En langage courant, le terme « théorie »  signifie quelque chose comme «  supposition» ou « intuition ». Il sous-entend l’idée de quelque chose de spéculatif, d’incertain. Hors en science,  le sens de ce mot est tout à fait différent. En effet,  une théorie scientifique est une idée qui a connu l’épreuve du temps. Cette différence de définition est une source fréquente de confusion pour les non scientifiques. Ainsi, en science, une théorie est une idée testée, éprouvée, un cadre explicatif qui permet de donner sens aux faits que l’on observe et qui continue de faire de bonnes  prédictions sur le monde naturel.

Les théories commencent d’abord par une idée ou une hypothèse. L’étymologie de ce mot signifie « moins que » (hypo) une théorie (thèse). Ce que les scientifiques appellent une hypothèse est ce que les non scientifiques appellent une « théorie ».  C’est une idée  qui  a du sens et qui est conforme à ce que l’on sait déjà, mais qui n’a pas encore beaucoup (ou pas du tout)  de support expérimental. Ce qui différencie la  science des autres approches de la connaissance c’est le test d’hypothèse. Ainsi au lieu de se contenter d’une idée intéressante, les scientifiques utilisent  cette hypothèse pour faire des prédictions spécifiques sur le monde naturel, puis tester si ces prédictions peuvent être validées par des preuves expérimentales. Si la prédiction est supportée par les résultats de l’expérience, les scientifiques utiliseront la même hypothèse pour faire (et tester) de nouvelles prédictions. Si l’hypothèse s’avère juste par rapport à ce que les choses sont vraiment, alors cette hypothèse  va continuer à faire de bonnes prédictions. Avec le temps, alors que l’idée gagne de plus en plus de support expérimental, les scientifiques enlèvent le préfixe « hypo »  et commencent à considérer cette idée comme une théorie – un cadre explicatif éprouvé qui continue à faire de bonnes prédictions sur le monde naturel.

Des théories éprouvées  mais provisoires

Bien que ce soient des idées bien éprouvées, les théories en science ne sont jamais acceptées comme vraies de manière absolue. Il faut comprendre que le test d’hypothèse ne peut conduire qu’à deux résultats possibles : le scientifique rejette l’hypothèse si elle ne fait pas de bonnes prédictions, ou le scientifique ne peut pas la rejeter parce qu’elle n’a pas conduit à de mauvaises prédictions.
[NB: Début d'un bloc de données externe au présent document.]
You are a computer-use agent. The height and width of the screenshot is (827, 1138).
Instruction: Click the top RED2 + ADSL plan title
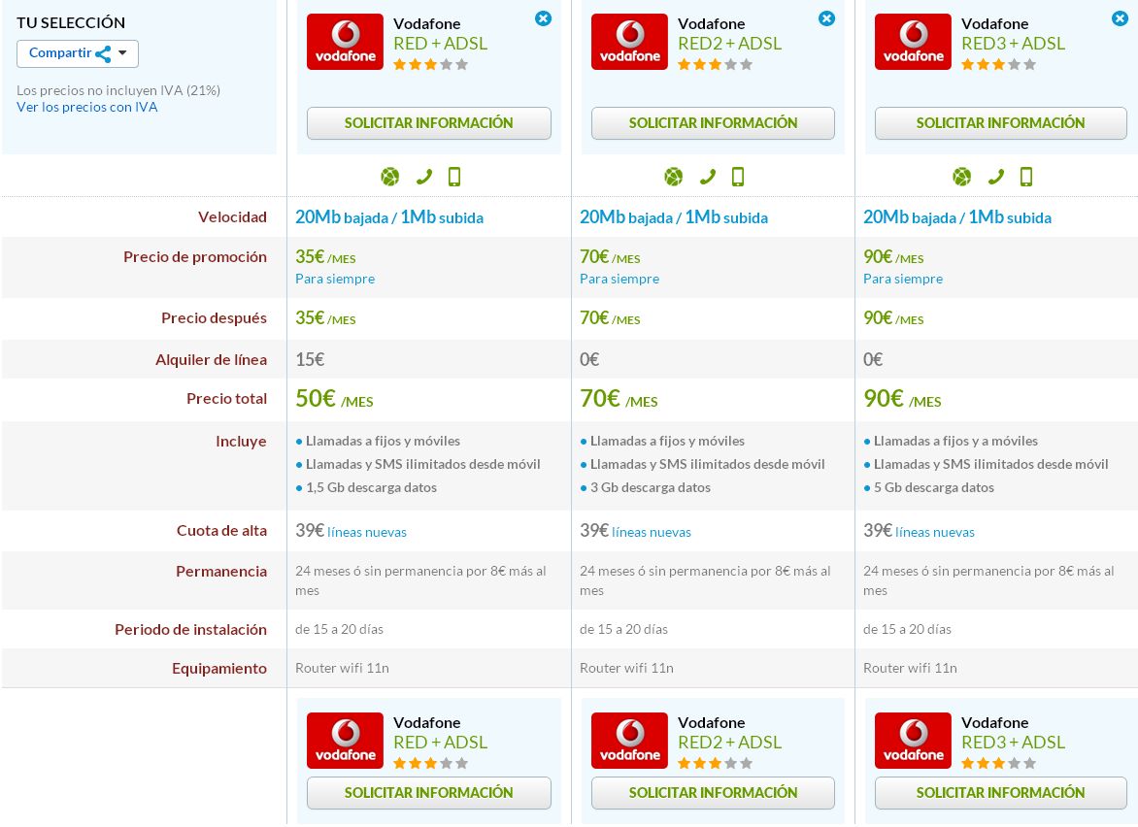coord(729,44)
Le point important est que le scientifique ne peut pas accepter une hypothèse. Autrement dit, la science peut montrer que certaines idées sont « fausses » (si elles ne permettent pas de faire de bonnes prédictions sur le monde naturel), mais la science ne peut pas montrer qu’une idée est « juste » ou « vraie ». Dire qu’une hypothèse est « juste » impliquerait qu’elle résisterait à tous les tests de prédictions futurs, ce qui n’est pas possible, étant donné qu’il y aura toujours de nouveaux tests à faire. La science ne peut que dire si une idée n’a pas encore été démontrée comme étant fausse. Par conséquent, toutes les théories en science sont considérées comme provisoires, et sont révisées au gré de nouvelles informations. Ainsi, les théories en science restent des théories – elles ne changent pas de statut, comme celui d’une « «loi » par exemple.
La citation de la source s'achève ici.